● Study questions
**1.** Using the article on Coca-Cola's third-quarter results, answer each question on its own line:
(a) By what percentage did operating income grow in the quarter?
(b) Which three brands does the article credit with "solid performance" in nutrition, juice, dairy and plant-based beverages?
(c) By how much did unit case volume increase in North America?
**2.** Carry the article on Coca-Cola's third-quarter results forward with a few more paragraphs, picking up after its last sentence.

● Text
------

The Coca-Cola Company reported “strong” double-digit revenue growth in its third quarter earnings results this week, leading to higher year-end projections as volume sales surpassed 2019 levels amid an “asynchronous” pandemic recovery.
Net revenue for the company grew 16% to $10 billion in Q3, with organic revenue up 14%. The sales increase was in part driven by 8% growth in the company’s concentrate sales, which were hardest hit by the pandemic, and a 6% increase in price/mix. Coke increased its market share in the total non-alcoholic, RTD beverage sector, including gains in at-home and on-premise channels.
Global unit case volume was up 6% in the quarter, outpacing 2019, and operating income grew 26%. Earnings per share (EPS) rose 41% to $0.57 and comparable EPS was up 18% to $0.65. Year-to-date cash flow from operations was $9.2 billion, up $3 billion from last year.
Global soft drink sales were up 6% with volume ahead of 2019 sales. Trademark Coca-Cola was up 5%. Nutrition, juice dairy and plant-based beverages were up 12% in Q3, up from 11% growth in 2019, driven by “solid performance” from Minute Maid Pulpy in China, Maaza in India and Del Valle in Mexico. Hydration, sports, coffee and tea were up 6%.
Reported net revenue and organic revenue in North America each grew 13% in the quarter. Concentrate sales in the region were up 7% and unit case volume increased by 4%. Recovery in the company’s fountain business helped drive growth, while sparkling flavors in the CSD portfolio (like Sprite and Fanta) and juice performed best.

------

● Given records
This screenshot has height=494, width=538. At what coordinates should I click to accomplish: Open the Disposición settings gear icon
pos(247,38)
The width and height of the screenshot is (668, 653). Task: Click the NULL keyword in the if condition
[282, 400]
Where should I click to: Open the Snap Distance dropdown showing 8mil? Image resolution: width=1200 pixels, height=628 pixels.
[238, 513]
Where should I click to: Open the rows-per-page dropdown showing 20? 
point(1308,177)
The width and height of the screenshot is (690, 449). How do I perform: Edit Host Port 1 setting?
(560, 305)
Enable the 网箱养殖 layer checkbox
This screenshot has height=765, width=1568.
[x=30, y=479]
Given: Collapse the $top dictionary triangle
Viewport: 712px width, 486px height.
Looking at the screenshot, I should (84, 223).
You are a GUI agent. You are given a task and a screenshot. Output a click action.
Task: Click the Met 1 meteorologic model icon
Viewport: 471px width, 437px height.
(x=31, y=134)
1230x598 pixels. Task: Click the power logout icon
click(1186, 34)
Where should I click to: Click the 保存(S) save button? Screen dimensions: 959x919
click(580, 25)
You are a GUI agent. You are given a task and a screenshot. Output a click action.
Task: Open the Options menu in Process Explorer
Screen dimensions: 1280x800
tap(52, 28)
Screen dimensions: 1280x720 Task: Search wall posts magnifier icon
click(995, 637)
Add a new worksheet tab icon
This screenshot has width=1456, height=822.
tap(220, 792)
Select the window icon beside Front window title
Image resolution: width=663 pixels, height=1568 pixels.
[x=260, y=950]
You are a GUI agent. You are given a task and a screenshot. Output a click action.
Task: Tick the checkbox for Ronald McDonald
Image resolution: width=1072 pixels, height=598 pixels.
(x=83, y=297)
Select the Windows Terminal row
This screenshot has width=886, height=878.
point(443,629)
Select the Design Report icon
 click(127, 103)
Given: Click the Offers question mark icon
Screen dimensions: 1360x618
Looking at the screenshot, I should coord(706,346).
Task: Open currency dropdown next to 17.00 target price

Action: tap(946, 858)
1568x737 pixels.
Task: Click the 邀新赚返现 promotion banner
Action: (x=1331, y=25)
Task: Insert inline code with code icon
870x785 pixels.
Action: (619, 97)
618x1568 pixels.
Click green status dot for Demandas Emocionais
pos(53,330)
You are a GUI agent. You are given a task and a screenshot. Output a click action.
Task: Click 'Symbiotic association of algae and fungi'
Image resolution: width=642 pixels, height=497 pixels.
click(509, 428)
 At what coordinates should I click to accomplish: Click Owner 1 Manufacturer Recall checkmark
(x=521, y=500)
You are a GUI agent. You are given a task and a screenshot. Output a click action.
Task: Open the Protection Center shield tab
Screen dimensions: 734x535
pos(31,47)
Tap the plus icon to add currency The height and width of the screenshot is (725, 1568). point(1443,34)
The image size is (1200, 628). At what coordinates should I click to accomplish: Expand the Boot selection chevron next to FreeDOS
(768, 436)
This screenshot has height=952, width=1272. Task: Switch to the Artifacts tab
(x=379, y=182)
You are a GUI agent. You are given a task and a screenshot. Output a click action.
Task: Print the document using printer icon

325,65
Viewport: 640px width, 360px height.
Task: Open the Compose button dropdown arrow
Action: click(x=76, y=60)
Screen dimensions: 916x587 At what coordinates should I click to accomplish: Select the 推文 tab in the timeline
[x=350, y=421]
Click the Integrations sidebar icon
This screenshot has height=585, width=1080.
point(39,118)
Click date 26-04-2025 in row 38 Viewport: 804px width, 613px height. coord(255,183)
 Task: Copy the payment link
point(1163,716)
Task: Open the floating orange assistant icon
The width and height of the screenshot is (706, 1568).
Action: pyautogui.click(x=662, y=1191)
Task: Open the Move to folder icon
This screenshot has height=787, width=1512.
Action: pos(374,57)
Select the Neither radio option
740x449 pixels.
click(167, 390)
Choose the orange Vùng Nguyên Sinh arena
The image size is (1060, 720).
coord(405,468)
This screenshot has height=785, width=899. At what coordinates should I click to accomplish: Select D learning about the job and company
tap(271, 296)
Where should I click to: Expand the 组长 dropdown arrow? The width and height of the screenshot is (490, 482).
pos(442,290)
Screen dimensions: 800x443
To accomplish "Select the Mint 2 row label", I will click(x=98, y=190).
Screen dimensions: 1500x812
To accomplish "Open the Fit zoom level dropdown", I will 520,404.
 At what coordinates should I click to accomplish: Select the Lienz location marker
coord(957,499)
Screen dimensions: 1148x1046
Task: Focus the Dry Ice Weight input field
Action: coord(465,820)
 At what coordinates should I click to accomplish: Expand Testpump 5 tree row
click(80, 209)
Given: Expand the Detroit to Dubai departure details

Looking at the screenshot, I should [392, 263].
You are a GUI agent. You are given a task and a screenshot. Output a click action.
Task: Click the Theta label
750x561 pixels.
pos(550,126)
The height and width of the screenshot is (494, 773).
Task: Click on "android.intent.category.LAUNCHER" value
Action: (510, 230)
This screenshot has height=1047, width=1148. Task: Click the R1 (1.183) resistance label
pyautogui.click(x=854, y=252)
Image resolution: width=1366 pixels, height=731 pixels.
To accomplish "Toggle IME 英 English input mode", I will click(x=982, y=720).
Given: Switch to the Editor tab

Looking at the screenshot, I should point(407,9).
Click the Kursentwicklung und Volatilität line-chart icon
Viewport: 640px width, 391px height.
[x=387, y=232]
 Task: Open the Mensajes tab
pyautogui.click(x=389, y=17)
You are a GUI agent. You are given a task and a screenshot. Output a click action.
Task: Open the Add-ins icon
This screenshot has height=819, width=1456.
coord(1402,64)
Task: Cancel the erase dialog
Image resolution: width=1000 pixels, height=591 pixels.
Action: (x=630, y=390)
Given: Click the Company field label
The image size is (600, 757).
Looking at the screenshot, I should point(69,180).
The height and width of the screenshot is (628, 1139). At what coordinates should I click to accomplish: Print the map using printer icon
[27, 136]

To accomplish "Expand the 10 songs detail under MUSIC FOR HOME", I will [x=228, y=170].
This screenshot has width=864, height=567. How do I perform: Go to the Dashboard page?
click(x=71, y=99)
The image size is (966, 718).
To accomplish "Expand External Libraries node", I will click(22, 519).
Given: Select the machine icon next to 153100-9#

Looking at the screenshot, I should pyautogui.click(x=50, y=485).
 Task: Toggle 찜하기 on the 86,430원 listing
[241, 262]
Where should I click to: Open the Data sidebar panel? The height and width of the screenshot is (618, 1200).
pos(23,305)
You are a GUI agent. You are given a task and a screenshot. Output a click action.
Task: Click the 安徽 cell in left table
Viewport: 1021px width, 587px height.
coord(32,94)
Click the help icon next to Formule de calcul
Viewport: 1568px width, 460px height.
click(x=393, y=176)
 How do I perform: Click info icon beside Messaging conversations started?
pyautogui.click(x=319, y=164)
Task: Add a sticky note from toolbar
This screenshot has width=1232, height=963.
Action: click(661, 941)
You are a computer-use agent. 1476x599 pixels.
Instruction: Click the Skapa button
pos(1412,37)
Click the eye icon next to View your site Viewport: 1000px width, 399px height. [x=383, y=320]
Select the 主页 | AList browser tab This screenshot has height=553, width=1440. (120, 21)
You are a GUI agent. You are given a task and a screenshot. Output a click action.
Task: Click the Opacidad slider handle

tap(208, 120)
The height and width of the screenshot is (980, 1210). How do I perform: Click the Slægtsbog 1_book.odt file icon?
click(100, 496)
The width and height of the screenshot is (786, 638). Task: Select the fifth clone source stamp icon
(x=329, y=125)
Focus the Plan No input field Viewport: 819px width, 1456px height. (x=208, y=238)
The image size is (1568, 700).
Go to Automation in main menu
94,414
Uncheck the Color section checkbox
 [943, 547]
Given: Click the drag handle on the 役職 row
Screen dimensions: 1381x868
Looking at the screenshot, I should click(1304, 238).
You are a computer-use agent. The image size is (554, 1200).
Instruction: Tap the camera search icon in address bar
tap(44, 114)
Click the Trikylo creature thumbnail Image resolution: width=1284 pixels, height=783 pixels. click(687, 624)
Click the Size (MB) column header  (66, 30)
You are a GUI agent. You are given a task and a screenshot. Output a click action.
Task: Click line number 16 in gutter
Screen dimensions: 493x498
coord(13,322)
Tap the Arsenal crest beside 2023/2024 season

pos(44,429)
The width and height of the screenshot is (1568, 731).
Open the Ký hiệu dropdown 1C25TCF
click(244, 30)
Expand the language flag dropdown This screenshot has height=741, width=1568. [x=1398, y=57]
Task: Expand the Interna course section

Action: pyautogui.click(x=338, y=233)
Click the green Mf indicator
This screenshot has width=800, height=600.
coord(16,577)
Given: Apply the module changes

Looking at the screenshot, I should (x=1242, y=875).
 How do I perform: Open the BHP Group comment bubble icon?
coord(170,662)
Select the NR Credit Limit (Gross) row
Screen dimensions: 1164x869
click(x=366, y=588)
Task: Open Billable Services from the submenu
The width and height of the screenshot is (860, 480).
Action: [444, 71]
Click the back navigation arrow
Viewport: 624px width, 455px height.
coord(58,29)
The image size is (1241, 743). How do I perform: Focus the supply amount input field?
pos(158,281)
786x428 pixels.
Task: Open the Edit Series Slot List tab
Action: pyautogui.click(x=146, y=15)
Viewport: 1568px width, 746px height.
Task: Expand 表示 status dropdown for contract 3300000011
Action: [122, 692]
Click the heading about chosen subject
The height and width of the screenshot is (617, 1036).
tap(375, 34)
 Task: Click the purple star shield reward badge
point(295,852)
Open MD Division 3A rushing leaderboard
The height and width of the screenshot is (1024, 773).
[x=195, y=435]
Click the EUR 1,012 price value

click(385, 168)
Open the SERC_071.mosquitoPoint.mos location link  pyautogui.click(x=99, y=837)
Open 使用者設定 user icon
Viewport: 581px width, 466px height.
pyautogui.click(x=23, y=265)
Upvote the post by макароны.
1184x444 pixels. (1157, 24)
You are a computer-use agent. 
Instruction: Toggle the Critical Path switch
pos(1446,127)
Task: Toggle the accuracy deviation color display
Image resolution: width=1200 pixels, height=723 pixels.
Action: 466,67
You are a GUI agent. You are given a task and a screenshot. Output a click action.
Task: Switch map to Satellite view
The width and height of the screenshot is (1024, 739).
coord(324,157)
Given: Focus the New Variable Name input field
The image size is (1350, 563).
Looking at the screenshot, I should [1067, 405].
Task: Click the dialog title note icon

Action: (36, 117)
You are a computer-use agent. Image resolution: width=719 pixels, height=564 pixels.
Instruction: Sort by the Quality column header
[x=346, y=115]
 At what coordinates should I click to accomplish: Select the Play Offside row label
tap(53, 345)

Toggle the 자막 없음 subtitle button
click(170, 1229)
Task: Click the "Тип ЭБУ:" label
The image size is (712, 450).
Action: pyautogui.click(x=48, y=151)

------

● Replies
**1.**
(a) 26%
(b) Minute Maid Pulpy in China, Maaza in India and Del Valle in Mexico
(c) 4%

**2.**
“Our strategic transformation is enabling us to effectively navigate a dynamic environment and emerge stronger from the pandemic,” said chairman and CEO James Quincey in pre-prepared statements. “We are updating our full-year guidance to reflect another quarter of momentum in the business. While the recovery continues to be asynchronous around the world, we are investing for growth to drive long-term value for the system. Our strong system alignment and networked organization are helping us unlock enormous potential in our brands and across our markets.”
Speaking to investors and analysts during an earnings call yesterday, Quincey said the company expects full year 2021 organic revenue growth to be at the high end of previous projections and bottom line and cash flow guidance has been raised.
In addition to the strong performance from the brand’s CSD portfolio, Quincey noted that sparkling water line AHA has performed well in new markets, including China, while the company seeks to turn sports drink brand Aquarius into “more of a global brand.”
Coke is also continuing its push into the alcohol space as it expands the Topo Chico Hard Seltzer line across the U.S. via its distribution partnership with Molson Coors, Quincey added. The product is also now launching in Canada.
“Our experimentation with Topo Chico Hard Seltzer is expanding, and we’re gathering valuable insights globally, including the importance of building the category in regions where it is nascent,” he said. “We are seeing encouraging performance where the flavored alcoholic beverage category is growing rapidly, and we have on-shelf presence.”
During the call’s Q&A session, Quincey also commented on the ongoing supply chain crisis and recent moves to increase prices, stating that the company has worked to fortify its access to raw materials via a division called the Cross Enterprise Procurement Group which “buys key commodities on behalf of the company and the bottlers.” However, he acknowledged a “heightened degree of sporadic problems” around the global marketing, including gas price spikes and a CO2 shortage in Europe, while the U.S. faces labor shortages amid rising shipping and freight costs.
While Coke made off-cycle pricing increases in the U.S. during the quarter, Quincey said the action was “pretty rational,” noting price increases have been almost universal among the company’s major competitors. He also said the company continues to work with its bottling partners to minimize supply disruptions.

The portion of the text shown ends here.